Jannah Theme License is not validated, Go to the theme options page to validate the license, You need a single license for each domain name.
Nouvelles locales

Le gouvernement de crise à l’ère de la panique , par Pierre Rimbert & Grégory Rzepski (Le Monde diplomatique


Théo van Doesburg, ‘Composition XXII’ (1922).

jen 2020, l’État français a pu imposer des verrouillages, donner à la police le pouvoir de fouiller les sacs de courses, fermer les frontières nationales, dépenser tout ce qu’il fallait pour des mesures de soutien économique, acheter des fournitures de masques, réquisitionner des infirmières et rendre obligatoires les laissez-passer Covid – tout cela au nom de lutter contre la pandémie. Il a nationalisé les banques lors de la crise des subprimes de 2008, puis s’est soustrait à ses obligations budgétaires et financières en tant qu’État membre de l’UE lors de la crise de l’euro en 2012-2015, puis a piétiné le fétiche de la stabilité monétaire en encourageant la Banque centrale européenne (BCE) à imprimer de l’argent. .

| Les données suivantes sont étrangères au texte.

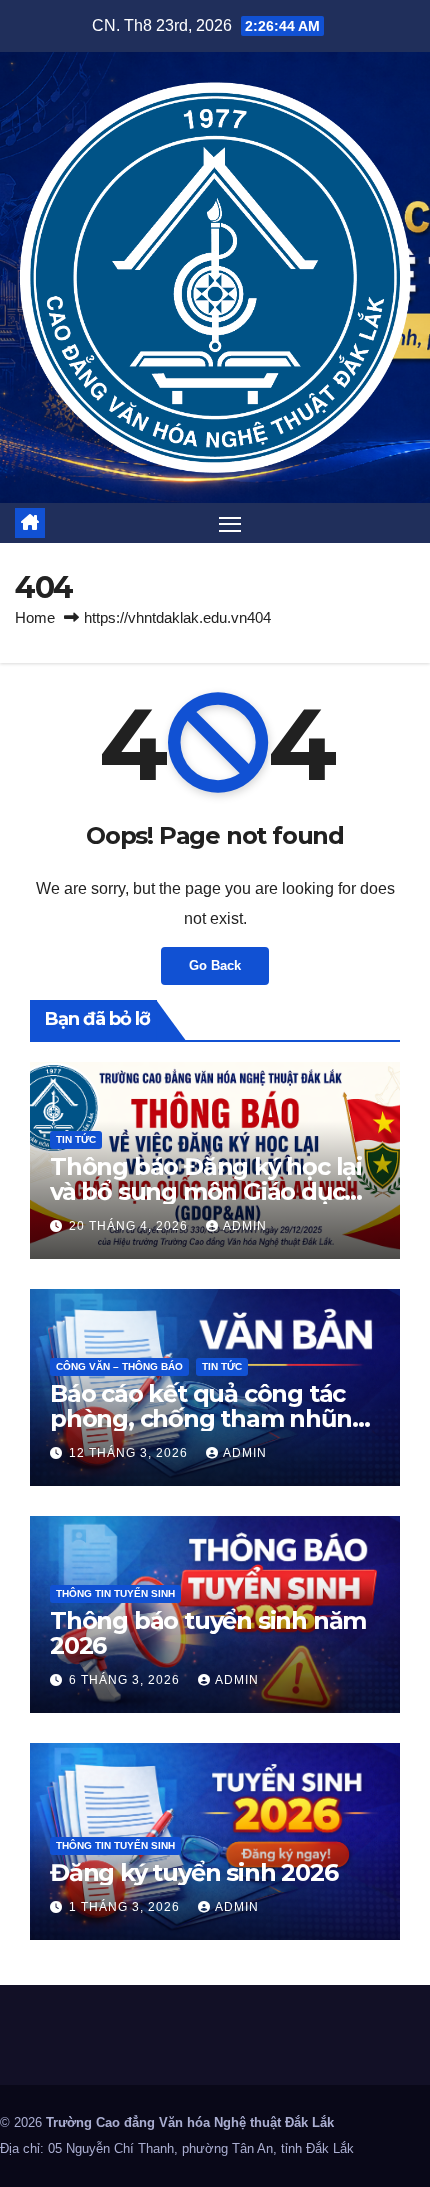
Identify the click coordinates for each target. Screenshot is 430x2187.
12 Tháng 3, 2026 (130, 1453)
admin (245, 1226)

Des suspects de terrorisme sont enfermés sans procès, des perquisitions effectuées sans mandat, des véhicules blindés de transport de troupes stationnés sur les Champs-Élysées (comme lors du mouvement des Gilets Jaunes 2018-19) et les avoirs d’oligarques (russes mais pas français) saisis. Les réfugiés afghans et syriens à Calais sont traités de manière inhumaine alors que les Ukrainiens sont accueillis à bras ouverts. Les médias pro-russes sont interdits, tandis que la persécution de Julian Assange pour avoir révélé les crimes de guerre américains est acceptée.

Tout ce que l’État veut, il peut le faire. Pourtant, depuis le milieu des années 1980, elle est dépeinte comme faible, désintégrée, dépassée, artisan de sa propre impuissance. Après tout, il avait détruit sa propre capacité de planification, démantelé les agences gouvernementales efficaces (travaux publics, douanes) et, depuis 1985, abandonné sa politique industrielle en privatisant environ un millier d’entreprises publiques (dans les banques, les assurances, l’industrie lourde, les télécoms, l’énergie etc) avec plus d’un million d’employés ; ce faisant, il a divisé par deux la part du secteur public dans l’emploi salarié (de 10,1 % à 4,9 % en 2016).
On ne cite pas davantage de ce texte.